• _WHAT TO DO_
Lines outside the range are not wanted. Give again exactly the lines between the line holding "Image resolution: width=1015" and the line holding "Open the calibration panel flyout menu", inclusive, from the listing below.

• _EXERCISE DATA_
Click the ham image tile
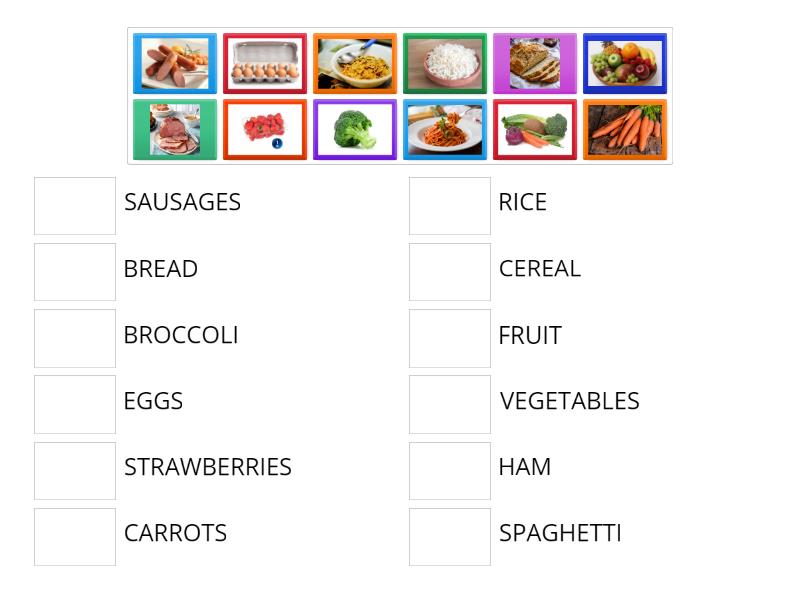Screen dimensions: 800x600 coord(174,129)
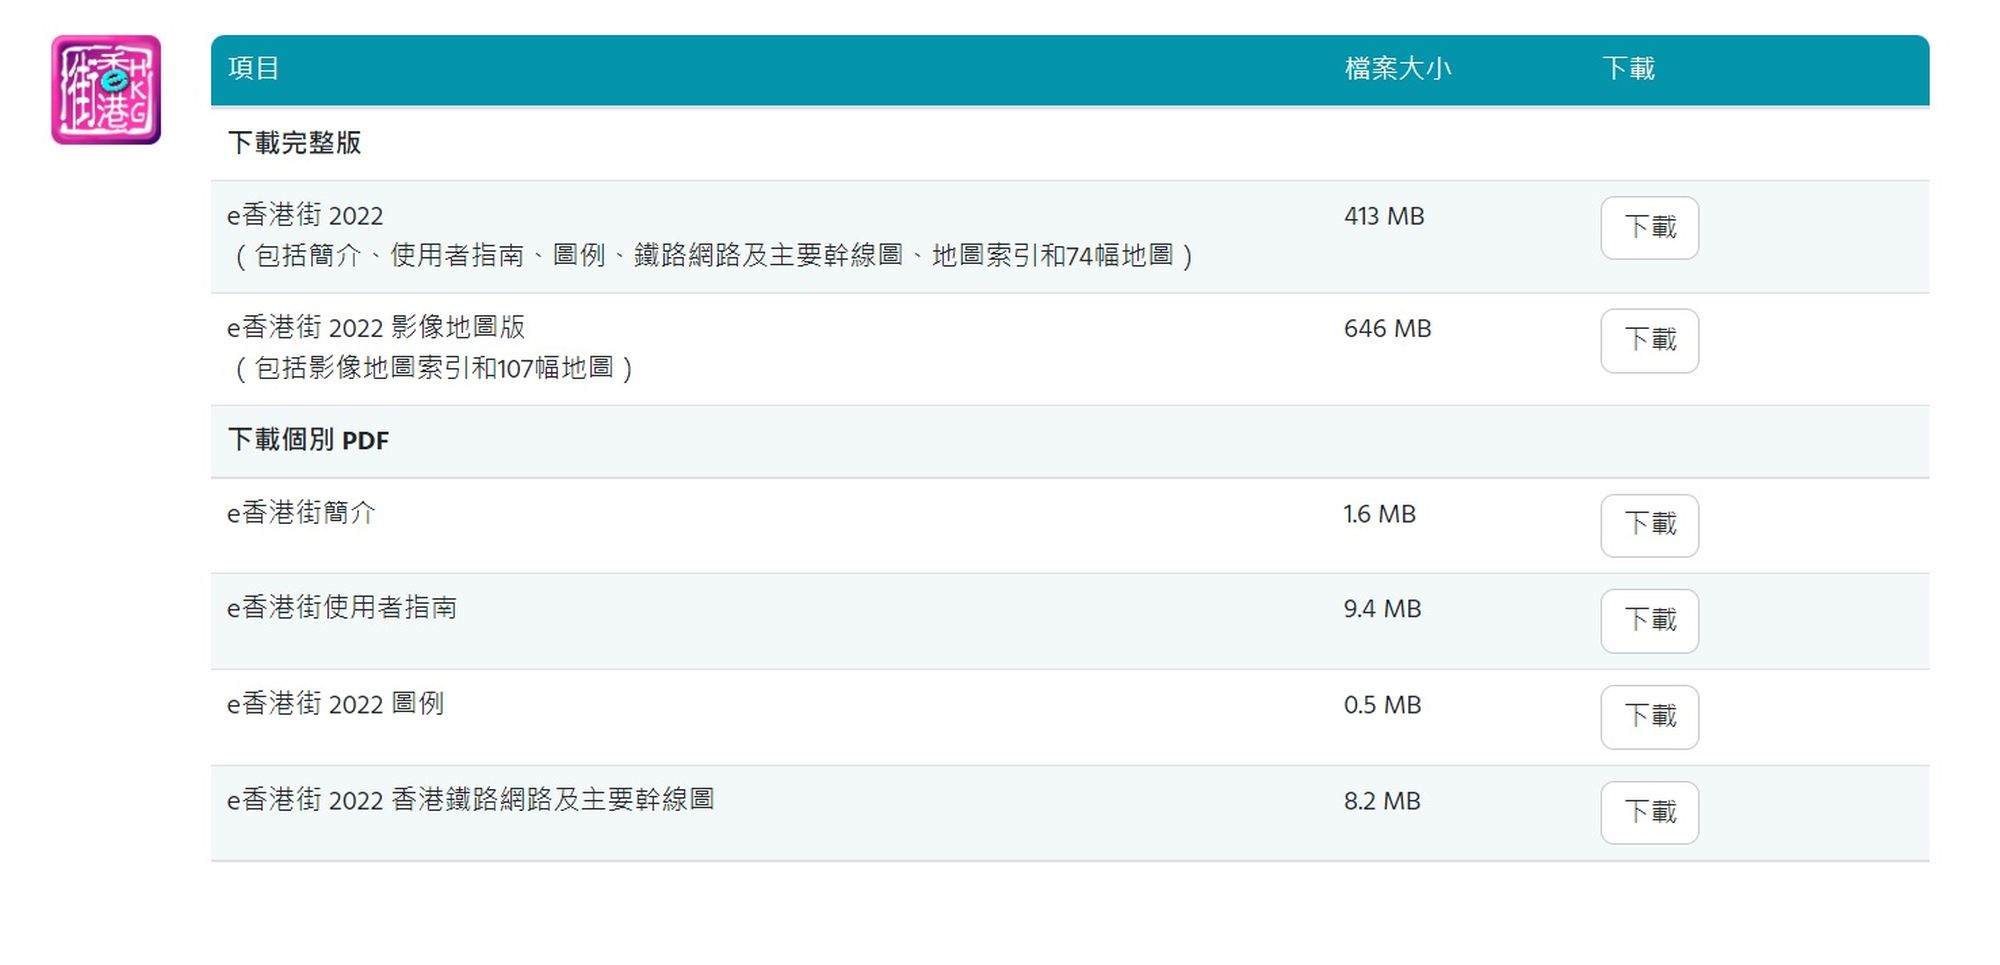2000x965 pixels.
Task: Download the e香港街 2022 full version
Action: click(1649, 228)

--

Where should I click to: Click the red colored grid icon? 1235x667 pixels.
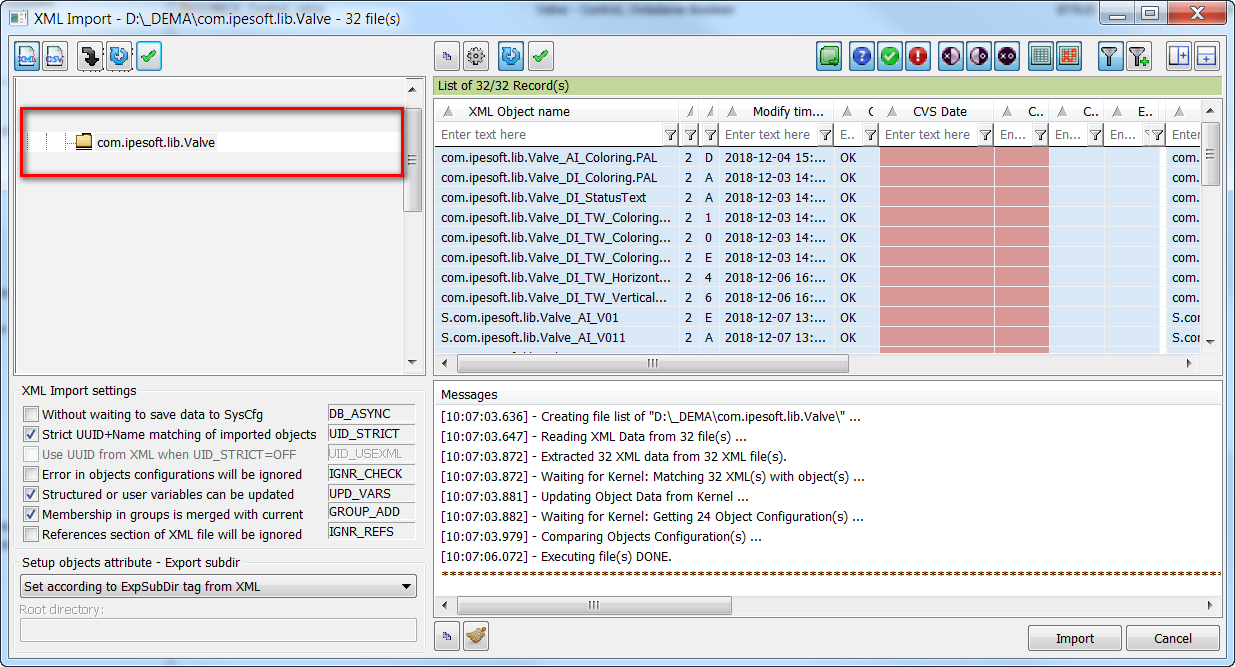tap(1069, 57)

--

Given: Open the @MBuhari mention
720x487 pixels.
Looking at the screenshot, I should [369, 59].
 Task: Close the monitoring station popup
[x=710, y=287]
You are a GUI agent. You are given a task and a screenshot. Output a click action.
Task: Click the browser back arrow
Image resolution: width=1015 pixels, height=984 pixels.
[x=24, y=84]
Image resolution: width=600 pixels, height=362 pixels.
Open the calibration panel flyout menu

• _SOLUTION_
Image resolution: width=1015 pixels, height=984 pixels.
[x=24, y=84]
Image resolution: width=600 pixels, height=362 pixels.
Open the calibration panel flyout menu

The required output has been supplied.